- **THE PROBLEM**: Arrange the lines from the one containing "In order to click on watermark-url: jingyan.baidu.com" up to and including the one containing "Looking at the image, I should click on (354, 68)." as a Markdown table with the columns No. and Line, numbering each line and skipping blank ones.

- **PROVIDED ENTRIES**:
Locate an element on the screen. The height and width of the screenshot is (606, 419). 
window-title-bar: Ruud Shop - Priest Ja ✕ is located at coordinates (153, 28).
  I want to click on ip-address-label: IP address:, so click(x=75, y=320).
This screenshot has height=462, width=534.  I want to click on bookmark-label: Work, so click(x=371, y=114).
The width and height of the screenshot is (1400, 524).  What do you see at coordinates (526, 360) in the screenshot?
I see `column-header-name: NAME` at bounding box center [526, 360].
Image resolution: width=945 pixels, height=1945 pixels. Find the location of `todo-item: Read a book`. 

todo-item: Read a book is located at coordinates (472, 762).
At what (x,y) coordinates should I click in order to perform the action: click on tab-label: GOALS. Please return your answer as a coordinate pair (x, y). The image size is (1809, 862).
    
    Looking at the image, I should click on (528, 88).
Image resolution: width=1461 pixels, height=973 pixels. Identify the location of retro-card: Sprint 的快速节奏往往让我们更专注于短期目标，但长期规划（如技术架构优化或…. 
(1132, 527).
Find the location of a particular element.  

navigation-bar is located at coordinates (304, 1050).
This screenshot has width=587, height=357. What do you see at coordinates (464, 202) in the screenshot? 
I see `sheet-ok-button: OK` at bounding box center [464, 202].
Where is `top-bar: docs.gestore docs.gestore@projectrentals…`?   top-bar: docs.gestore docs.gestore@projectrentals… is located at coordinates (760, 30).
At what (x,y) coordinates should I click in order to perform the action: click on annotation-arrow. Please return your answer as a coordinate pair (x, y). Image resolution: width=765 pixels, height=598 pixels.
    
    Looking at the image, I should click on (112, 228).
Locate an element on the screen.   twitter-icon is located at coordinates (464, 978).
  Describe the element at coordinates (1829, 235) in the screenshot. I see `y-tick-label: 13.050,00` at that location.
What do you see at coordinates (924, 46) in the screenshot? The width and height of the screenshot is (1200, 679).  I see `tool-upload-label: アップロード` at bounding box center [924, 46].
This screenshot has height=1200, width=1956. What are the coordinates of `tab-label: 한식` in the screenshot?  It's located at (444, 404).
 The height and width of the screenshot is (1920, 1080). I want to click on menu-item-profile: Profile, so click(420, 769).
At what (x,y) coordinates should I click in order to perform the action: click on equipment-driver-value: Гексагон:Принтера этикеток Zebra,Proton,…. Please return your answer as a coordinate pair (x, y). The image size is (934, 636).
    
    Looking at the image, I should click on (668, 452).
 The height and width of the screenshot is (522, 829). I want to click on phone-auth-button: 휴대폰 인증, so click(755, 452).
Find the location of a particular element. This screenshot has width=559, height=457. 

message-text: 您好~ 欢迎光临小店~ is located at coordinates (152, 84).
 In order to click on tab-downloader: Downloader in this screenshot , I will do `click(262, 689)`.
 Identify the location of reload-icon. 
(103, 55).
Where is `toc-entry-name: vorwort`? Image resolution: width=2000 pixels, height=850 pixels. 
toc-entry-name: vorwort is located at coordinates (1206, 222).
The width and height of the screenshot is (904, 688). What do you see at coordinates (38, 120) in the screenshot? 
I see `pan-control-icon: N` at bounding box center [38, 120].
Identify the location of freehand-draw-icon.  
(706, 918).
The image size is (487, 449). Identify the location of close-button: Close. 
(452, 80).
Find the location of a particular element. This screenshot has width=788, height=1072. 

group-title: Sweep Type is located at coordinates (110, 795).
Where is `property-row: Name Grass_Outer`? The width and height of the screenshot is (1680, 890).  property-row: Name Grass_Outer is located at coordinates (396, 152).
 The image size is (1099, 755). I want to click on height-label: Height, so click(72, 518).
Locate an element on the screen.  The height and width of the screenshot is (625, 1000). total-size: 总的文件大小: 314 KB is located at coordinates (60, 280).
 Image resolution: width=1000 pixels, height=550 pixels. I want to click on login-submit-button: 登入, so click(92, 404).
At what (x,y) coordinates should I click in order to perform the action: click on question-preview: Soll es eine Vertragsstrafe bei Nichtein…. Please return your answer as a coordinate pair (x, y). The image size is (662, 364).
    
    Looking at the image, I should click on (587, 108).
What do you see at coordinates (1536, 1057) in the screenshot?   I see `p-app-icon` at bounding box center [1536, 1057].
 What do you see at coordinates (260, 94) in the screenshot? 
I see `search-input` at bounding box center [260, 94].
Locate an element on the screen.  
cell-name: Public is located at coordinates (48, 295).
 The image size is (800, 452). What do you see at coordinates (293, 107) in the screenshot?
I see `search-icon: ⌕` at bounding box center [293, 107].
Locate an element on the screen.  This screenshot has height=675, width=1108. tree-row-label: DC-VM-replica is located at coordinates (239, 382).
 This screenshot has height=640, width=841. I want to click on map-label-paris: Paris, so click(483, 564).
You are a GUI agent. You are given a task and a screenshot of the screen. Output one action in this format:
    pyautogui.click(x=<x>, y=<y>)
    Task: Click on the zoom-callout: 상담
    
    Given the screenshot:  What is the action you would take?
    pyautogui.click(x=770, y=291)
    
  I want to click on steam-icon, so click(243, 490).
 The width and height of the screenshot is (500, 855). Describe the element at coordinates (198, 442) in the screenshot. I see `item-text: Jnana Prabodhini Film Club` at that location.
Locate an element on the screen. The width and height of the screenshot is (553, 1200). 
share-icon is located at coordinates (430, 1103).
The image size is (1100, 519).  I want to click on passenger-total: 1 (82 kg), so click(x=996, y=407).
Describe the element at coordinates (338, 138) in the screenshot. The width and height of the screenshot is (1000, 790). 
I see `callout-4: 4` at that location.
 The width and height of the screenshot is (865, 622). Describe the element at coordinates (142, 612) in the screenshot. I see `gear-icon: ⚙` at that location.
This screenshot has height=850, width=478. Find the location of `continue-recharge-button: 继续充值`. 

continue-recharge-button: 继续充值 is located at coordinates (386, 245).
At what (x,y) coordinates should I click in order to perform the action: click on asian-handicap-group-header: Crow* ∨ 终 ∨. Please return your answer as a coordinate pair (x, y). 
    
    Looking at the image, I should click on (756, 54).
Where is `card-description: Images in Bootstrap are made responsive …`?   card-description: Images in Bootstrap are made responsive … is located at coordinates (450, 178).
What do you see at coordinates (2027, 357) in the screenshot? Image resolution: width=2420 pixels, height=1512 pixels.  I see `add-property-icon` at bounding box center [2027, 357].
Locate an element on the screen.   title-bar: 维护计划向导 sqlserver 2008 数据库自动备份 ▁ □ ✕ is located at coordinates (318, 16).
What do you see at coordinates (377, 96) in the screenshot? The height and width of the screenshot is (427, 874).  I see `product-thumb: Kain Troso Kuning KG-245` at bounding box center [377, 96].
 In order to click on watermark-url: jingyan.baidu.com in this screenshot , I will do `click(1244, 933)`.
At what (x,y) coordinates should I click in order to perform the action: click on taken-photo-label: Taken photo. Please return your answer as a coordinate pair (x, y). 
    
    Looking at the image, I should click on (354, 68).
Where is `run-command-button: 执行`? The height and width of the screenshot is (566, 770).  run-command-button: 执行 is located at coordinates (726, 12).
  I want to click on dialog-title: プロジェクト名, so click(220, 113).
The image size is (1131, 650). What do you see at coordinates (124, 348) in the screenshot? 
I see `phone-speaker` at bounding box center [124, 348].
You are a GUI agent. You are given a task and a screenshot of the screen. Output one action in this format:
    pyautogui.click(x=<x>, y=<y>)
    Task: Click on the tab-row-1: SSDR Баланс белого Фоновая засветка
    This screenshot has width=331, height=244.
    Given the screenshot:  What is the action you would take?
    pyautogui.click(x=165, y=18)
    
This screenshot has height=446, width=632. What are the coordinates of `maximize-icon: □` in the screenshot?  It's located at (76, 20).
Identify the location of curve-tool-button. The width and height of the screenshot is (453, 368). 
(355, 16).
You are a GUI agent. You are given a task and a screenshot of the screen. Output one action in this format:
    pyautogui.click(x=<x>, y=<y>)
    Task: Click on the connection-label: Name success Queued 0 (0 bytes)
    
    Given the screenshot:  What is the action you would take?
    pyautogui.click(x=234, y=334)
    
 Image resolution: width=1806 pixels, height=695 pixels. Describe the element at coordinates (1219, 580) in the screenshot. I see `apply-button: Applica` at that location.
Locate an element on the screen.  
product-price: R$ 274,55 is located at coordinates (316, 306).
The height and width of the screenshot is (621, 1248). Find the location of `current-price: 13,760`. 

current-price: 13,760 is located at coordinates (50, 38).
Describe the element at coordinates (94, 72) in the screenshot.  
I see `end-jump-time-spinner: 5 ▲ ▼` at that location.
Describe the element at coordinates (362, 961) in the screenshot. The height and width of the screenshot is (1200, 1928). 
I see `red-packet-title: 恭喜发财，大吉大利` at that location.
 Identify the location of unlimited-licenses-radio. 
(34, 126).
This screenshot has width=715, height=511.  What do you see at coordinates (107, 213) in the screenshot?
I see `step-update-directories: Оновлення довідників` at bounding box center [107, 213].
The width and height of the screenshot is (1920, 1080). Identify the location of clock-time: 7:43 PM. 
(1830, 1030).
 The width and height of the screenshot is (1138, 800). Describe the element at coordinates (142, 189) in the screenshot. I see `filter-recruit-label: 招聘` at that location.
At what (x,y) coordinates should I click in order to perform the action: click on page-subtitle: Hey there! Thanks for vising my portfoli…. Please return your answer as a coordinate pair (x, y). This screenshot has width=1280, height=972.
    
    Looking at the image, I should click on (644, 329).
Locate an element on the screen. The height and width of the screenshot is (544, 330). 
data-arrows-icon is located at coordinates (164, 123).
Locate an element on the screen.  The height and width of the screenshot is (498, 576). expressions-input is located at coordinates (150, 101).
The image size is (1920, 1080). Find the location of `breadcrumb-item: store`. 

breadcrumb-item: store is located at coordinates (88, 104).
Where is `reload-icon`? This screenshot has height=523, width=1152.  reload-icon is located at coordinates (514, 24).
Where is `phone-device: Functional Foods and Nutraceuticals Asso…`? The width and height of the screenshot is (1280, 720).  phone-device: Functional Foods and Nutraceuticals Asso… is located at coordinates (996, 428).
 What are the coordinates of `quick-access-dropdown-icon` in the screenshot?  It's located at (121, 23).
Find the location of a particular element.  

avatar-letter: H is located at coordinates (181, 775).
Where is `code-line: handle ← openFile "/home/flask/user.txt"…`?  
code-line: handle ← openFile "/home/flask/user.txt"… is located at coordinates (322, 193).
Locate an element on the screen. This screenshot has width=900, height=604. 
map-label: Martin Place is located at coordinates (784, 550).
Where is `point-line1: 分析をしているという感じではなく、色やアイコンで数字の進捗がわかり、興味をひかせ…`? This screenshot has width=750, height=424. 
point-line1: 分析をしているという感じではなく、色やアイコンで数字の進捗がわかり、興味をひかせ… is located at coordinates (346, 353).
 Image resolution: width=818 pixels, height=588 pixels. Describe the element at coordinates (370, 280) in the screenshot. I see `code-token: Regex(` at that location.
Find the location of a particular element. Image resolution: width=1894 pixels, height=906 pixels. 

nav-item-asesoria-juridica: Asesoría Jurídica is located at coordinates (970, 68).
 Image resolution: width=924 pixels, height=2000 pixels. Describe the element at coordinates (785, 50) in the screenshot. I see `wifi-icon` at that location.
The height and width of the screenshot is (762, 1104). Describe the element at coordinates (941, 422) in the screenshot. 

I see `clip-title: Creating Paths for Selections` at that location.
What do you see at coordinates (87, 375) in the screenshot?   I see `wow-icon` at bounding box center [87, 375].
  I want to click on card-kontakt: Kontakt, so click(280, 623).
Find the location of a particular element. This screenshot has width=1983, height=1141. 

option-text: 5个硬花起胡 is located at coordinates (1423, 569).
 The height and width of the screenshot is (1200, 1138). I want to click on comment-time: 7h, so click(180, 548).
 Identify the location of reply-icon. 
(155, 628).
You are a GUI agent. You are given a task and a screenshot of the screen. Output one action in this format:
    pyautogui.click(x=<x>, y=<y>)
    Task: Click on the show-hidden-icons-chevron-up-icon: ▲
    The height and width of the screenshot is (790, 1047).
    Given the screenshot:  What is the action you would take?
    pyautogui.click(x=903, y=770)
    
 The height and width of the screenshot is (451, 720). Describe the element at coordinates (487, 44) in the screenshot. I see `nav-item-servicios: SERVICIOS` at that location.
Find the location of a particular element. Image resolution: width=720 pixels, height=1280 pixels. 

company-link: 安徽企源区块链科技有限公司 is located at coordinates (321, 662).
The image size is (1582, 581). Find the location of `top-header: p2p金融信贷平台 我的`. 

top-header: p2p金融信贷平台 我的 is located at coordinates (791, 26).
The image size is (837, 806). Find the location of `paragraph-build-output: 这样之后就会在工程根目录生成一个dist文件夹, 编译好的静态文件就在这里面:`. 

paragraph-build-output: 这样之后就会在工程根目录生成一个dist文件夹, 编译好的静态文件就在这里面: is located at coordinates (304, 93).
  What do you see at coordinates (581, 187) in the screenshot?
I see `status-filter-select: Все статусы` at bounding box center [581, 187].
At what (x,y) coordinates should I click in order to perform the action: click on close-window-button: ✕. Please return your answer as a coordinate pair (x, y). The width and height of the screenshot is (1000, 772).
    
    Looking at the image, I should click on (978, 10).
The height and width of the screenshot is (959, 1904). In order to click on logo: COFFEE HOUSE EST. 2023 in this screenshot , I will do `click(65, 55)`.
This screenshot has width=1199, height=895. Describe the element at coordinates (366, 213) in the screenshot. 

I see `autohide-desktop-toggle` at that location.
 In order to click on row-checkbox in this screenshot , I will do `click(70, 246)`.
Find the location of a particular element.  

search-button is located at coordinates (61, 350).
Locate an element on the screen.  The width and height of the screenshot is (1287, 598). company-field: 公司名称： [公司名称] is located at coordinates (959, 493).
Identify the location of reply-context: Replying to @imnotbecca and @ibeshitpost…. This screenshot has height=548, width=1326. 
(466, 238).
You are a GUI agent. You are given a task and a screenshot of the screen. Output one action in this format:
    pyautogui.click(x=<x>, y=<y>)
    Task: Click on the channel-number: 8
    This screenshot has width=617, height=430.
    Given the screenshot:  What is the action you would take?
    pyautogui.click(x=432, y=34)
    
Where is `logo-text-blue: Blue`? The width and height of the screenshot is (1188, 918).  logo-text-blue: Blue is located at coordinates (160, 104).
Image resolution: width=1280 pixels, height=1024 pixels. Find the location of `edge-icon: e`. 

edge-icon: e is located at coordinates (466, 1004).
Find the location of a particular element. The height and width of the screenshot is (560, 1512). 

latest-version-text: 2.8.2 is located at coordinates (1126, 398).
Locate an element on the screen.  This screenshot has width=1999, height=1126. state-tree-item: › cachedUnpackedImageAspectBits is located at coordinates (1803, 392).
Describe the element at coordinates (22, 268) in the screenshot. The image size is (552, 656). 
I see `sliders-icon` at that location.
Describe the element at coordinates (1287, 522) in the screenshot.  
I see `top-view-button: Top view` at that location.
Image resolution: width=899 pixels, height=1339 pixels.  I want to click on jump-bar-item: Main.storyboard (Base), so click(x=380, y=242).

- **WRITTEN REPLY**:
| No. | Line |
|---|---|
| 1 |  In order to click on watermark-url: jingyan.baidu.com in this screenshot , I will do `click(1244, 933)`. |
| 2 | At what (x,y) coordinates should I click in order to perform the action: click on taken-photo-label: Taken photo. Please return your answer as a coordinate pair (x, y).  |
| 3 |     Looking at the image, I should click on (354, 68). |